For anyone crate digging for Can vinyl, the Live In Cuxhaven 1976 vinyl edition is an easy recommendation. It slots perfectly next to the studio run while giving you the thing the albums can only hint at, that telepathic way they built a whole set from a handful of cues. If you’re looking to buy Can records online, this belongs in the cart with Ege Bamyasi and The Lost Tapes. And if you prefer browsing in person, it’s the kind of record you might find propped on the counter at a Melbourne record store, the staff ready with a grin and a needle drop on the second side.
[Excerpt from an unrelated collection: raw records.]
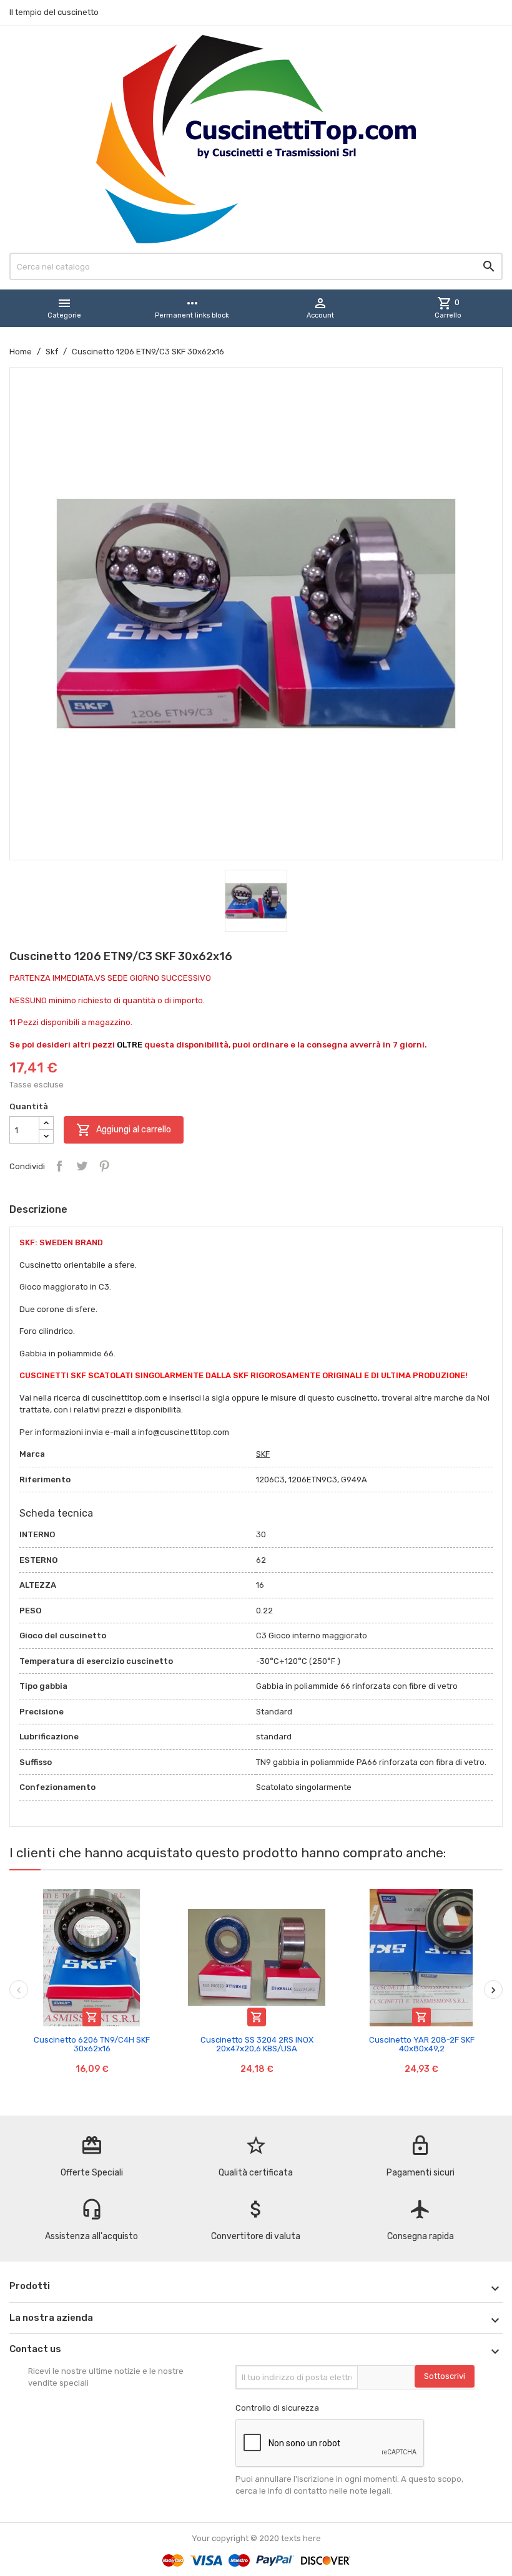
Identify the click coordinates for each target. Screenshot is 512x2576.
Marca (32, 1454)
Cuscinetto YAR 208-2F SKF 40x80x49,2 (422, 2044)
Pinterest (104, 1166)
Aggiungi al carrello (123, 1129)
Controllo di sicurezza (277, 2408)
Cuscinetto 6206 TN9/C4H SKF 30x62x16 (92, 2044)
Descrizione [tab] (38, 1209)
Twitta (81, 1166)
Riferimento (45, 1479)
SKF (263, 1454)
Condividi (59, 1166)
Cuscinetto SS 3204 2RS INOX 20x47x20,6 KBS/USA (256, 2044)
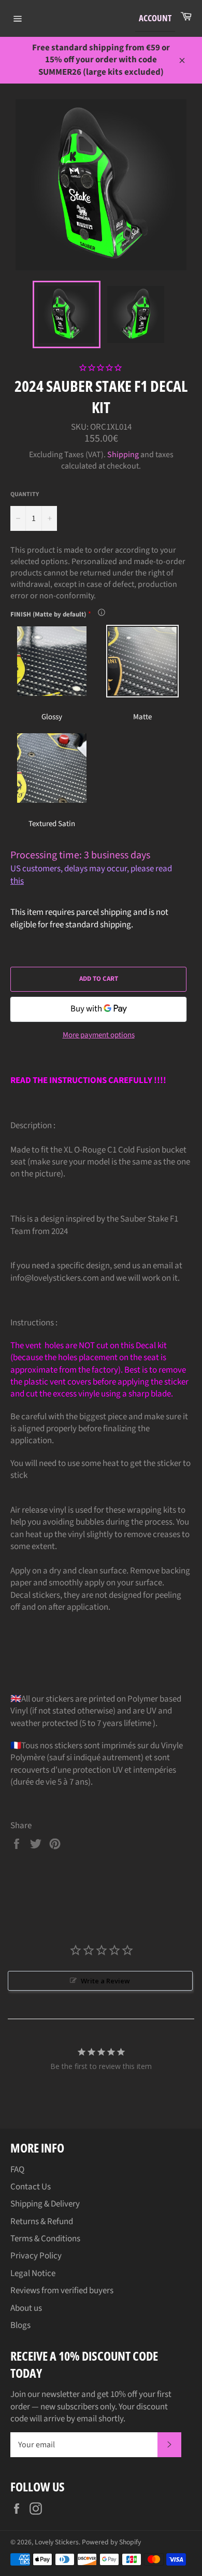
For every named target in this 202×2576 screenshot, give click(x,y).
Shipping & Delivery (45, 2204)
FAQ (17, 2169)
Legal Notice (32, 2273)
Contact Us (30, 2187)
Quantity (24, 494)
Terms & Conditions (45, 2238)
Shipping (123, 454)
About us (26, 2308)
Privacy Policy (36, 2256)
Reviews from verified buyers (61, 2290)
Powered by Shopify (111, 2542)
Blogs (20, 2325)
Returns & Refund (41, 2221)
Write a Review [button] (105, 1980)
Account (155, 18)
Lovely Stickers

It also helps that the current pressings from Spoon/Mute have been consistent, which makes Can albums on vinyl a less nerve-racking prospect than hunting down battered originals.

Live In Cuxhaven 1976 doesn’t try to be definitive. It doesn’t need to. It shows four musicians, in Germany in 1976, with their systems set to explore and their ears wide open. You come away hearing how they carried their history into a new language and made it feel light on its feet. For those building a live shelf, or for anyone in vinyl records Australia circles wanting a set that actually earns repeat plays, this one rewards patience and curiosity. Put it on, let that first groove settle, and hear why this band’s legend has only grown with time.